"The policeman accordingly left him there, satisfied that he would be kindly cared for by a father. After he had gone, Stahle put his pen behind his ear, his hands in his pockets, and, surveying my boy a moment, said, 'Well, sir, go home to your mother.'

"Child as he was, he would have died rather than ask for the conveyance which he so much needed, or even for Stahle's helping hand on the way—for it was a long distance to our lodgings—and Stahle saw him limp out without offering either.

"The door opened, and with white lips my brave boy staggered into the room, and briefly narrated his misfortune, still persisting, though the pain was even then forcing tears from his eyes, that he was 'not hurt.' I took off his clothes, and found his side already quite black with the bruise he had received, and so sore that, though he still refrained from complaining, he winced at the lightest touch of my finger.

"I had not a cent in my possession.

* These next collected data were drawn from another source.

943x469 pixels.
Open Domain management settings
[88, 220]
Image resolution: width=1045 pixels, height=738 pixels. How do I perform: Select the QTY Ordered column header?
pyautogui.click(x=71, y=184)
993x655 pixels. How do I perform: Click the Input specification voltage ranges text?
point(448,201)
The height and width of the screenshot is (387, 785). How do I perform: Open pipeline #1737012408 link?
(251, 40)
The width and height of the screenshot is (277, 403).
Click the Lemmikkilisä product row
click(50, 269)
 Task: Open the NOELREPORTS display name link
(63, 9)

I had not had for a long time, for I never had asked Stahle for money. This Stahle knew, and that day and night, and half of the following day he purposely absented himself, leaving me to get along in these circumstances as best I could with the child. On his return he asked no questions and took no notice of the occurrence, although Arthur was still a prisoner to the sofa. Not a word passed my lips either on the subject, though this, to my maternal heart, had been the heaviest trial it had yet been called to bear.

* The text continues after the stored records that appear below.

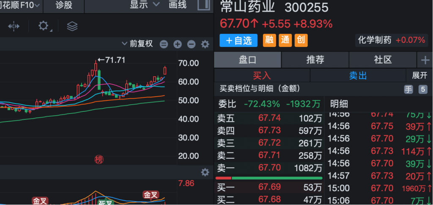Switch to the 社区 tab

(383, 60)
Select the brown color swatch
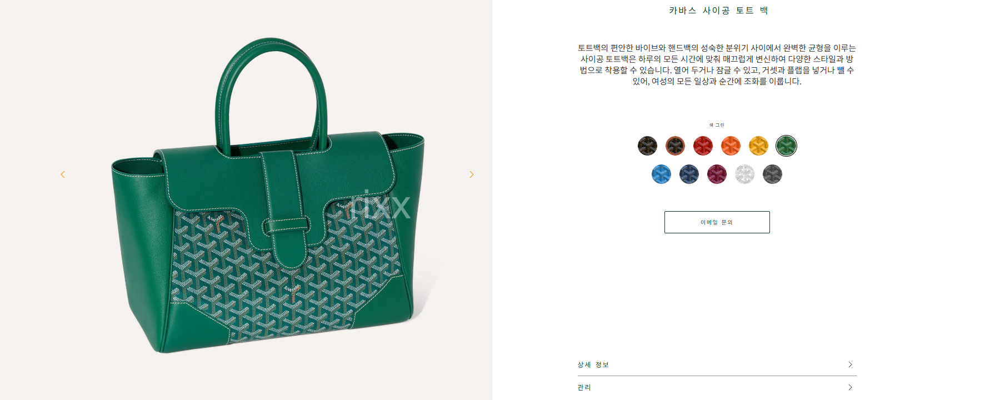 coord(675,146)
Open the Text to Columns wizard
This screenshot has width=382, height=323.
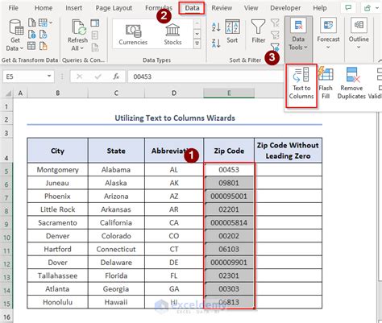(x=301, y=83)
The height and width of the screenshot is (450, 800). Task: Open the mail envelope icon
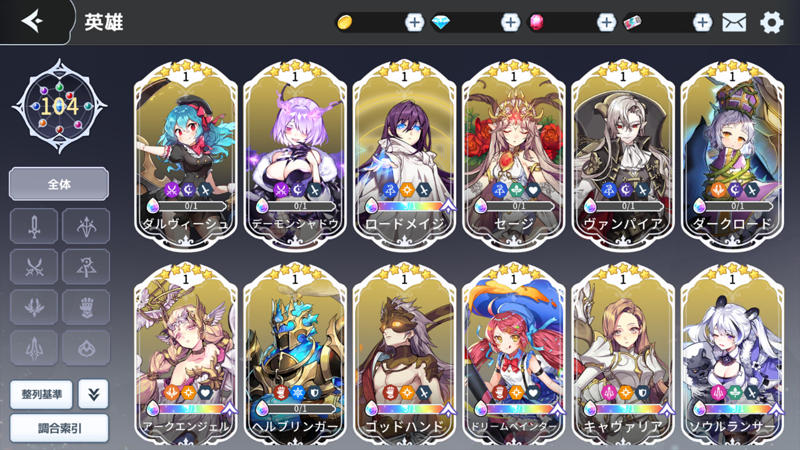734,22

"Time passed on, and Arthur had become convalescent. I was now so extremely nervous from mental suffering, that I found it impossible to sleep unless I first wearied myself with out-door exercise.

"Tying on my bonnet, I went out one afternoon for the purpose. The noise and whirl of the street was an untold relief to me.

"Motion—motion—when the brain reels, and despair tugs at the heart-strings!

"On my return I was not obliged to ring at the front door, as some persons were standing upon the steps talking; I passed them and my light footfall on the carpet, being noiseless, I entered the door of my room unheralded.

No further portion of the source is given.